• WHAT TO WORK ON: Scan the records below. Copy every line in which the word "label" appears.

• GIVEN RECORDS:
☆ ☆ ☆ ☆ ☆

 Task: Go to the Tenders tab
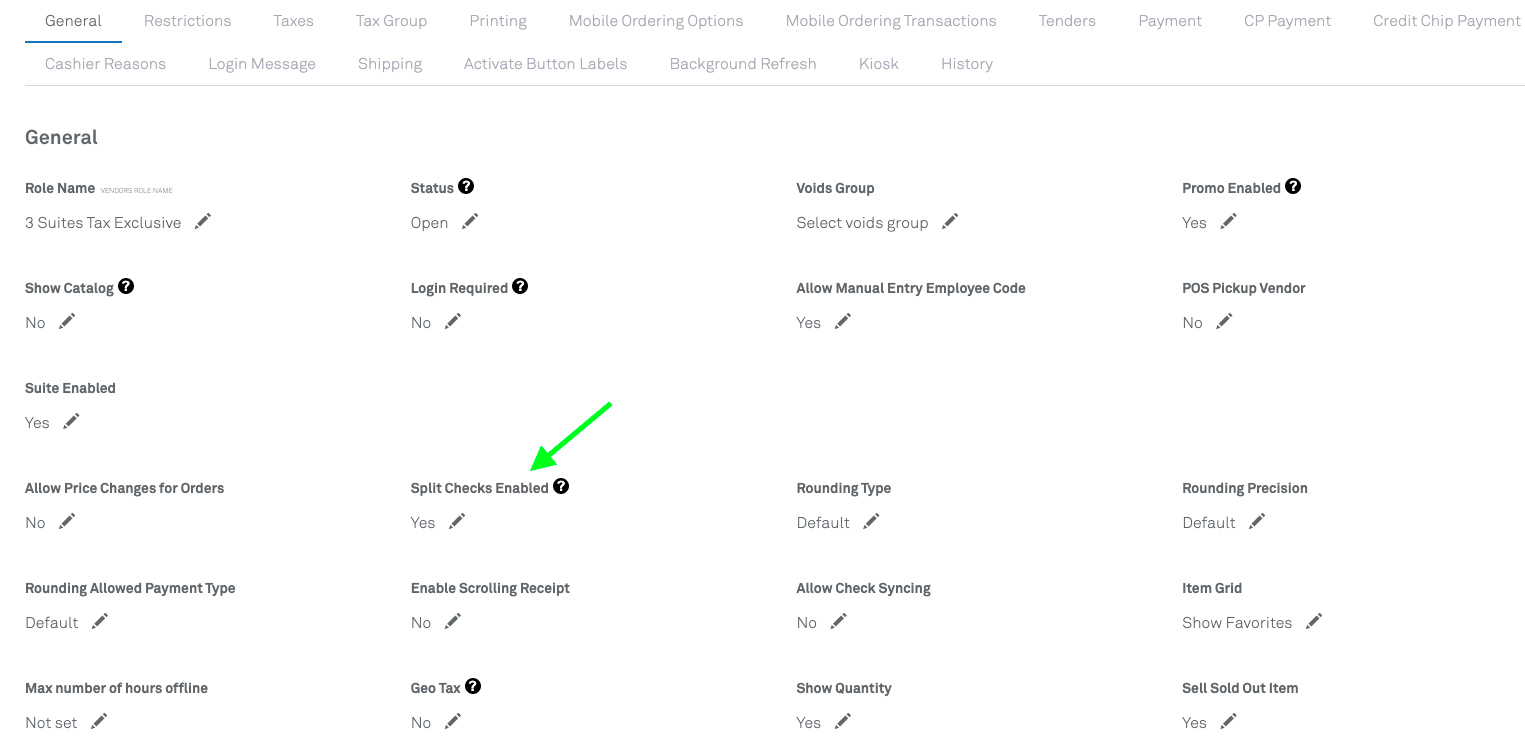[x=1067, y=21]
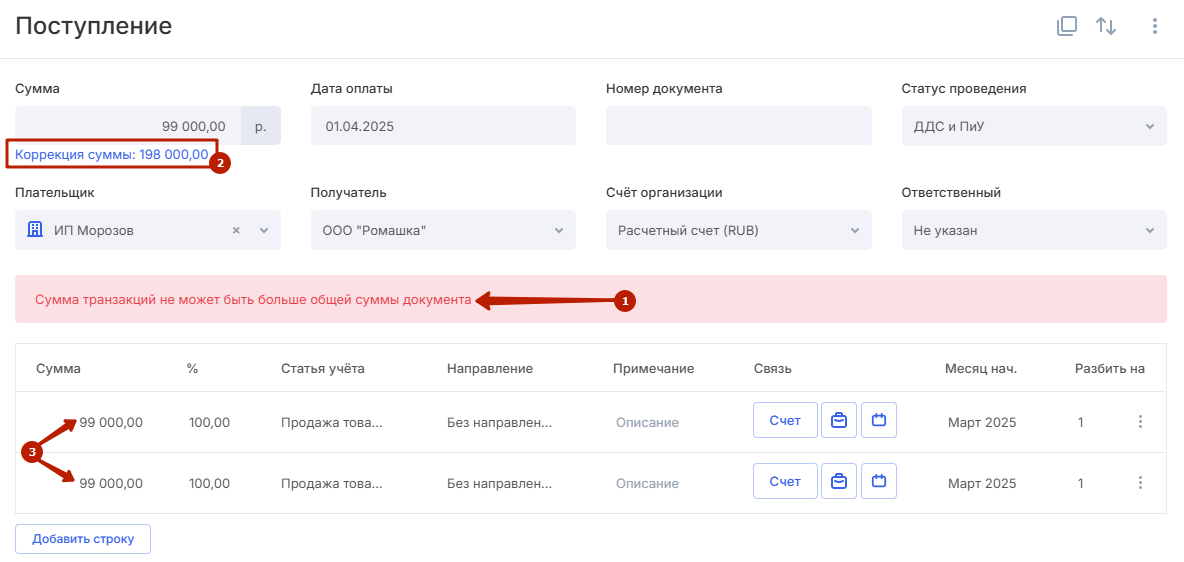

☆ ☆ ☆ ☆ ☆

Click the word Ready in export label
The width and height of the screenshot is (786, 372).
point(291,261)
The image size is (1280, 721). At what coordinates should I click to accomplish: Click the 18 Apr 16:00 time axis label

☆ ☆ ☆ ☆ ☆

• COMPLETED TASK:
Click the word Ready in export label
The image size is (1280, 721). At what coordinates should I click to accomplish: Click the 18 Apr 16:00 time axis label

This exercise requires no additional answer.